Flexible working arrangements: Employee rights to ask

Key Takeaway

Employees in New Zealand have a legal right to request flexible working arrangements from their employer. The Employment Relations Act 2000 outlines the process, requiring requests to be in writing and employers to respond within a specified timeframe, considering certain grounds for refusal. Disputes can be referred to mediation.

Flexible Working Arrangements: Employee Rights to Ask

In New Zealand, employees have a statutory right to request flexible working arrangements from their employers. This right is primarily governed by the Employment Relations Act 2000. The purpose of these provisions is to promote the ability of employees and employers to agree on working arrangements that work for them [Source: Employment Relations Act 2000, s 69AAA].

What are Flexible Working Arrangements?

A flexible working arrangement refers to a working pattern that differs from the employee's existing pattern of work [Source: Employment Relations Act 2000, s 69AAB]. This can include changes to:

  • The hours of work (e.g., part-time work, compressed hours).
  • The days of work (e.g., fewer days, different days).
  • The place of work (e.g., working from home).
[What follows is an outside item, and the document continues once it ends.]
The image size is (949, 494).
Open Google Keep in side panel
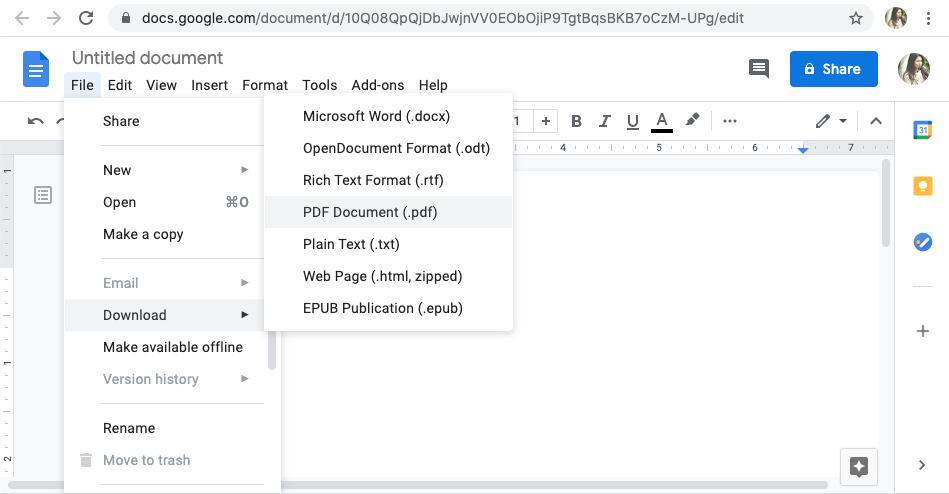(922, 186)

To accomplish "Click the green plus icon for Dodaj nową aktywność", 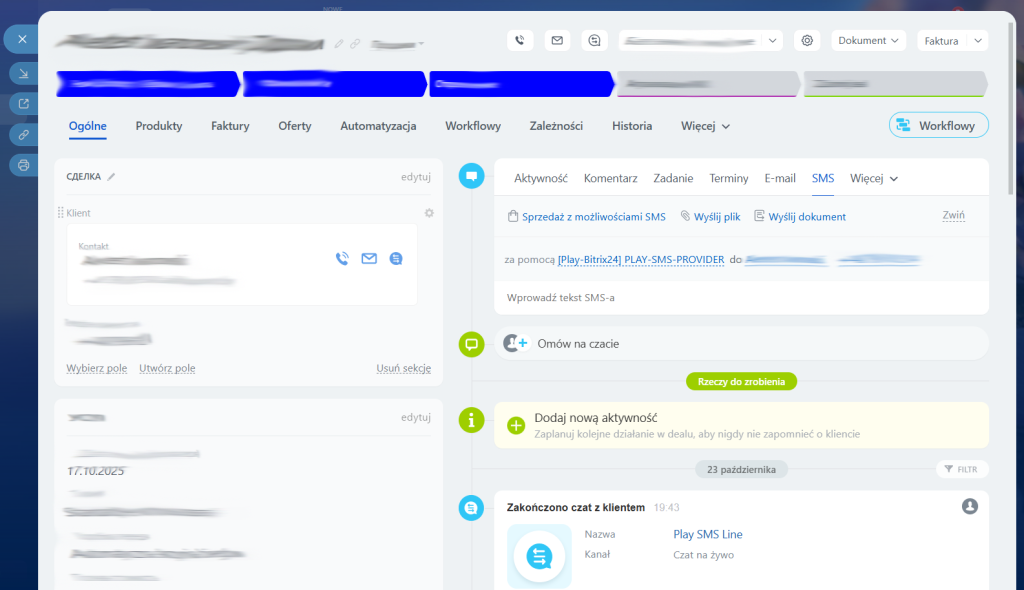I will coord(516,425).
Employee's Right to Request Flexible Working

An employee is entitled to make a request for a flexible working arrangement once they have been continuously employed by their employer for at least 6 months [Source: Employment Relations Act 2000, s 69AAC(1)]. An employee can only make 1 request for a flexible working arrangement in any 12-month period, unless their employer agrees to consider more frequent requests [Source: Employment Relations Act 2000, s 69AAC(2)].

Making a Request

An employee who wishes to make a request for a flexible working arrangement must do so in writing. The written request must:

  • State that the request is made under section 69AAD of the Employment Relations Act 2000 [Source: Employment Relations Act 2000, s 69AAD(2)(a)].
  • Specify the flexible working arrangement requested [Source: Employment Relations Act 2000, s 69AAD(2)(b)].
  • Explain what changes, if any, the employee considers may be needed to the employer's working arrangements as a consequence of the new working arrangement [Source: Employment Relations Act 2000, s 69AAD(2)(c)].
  • State whether the employee has previously made a request for a flexible working arrangement to the employer, and if so, when that request was made [Source: Employment Relations Act 2000, s 69AAD(2)(d)].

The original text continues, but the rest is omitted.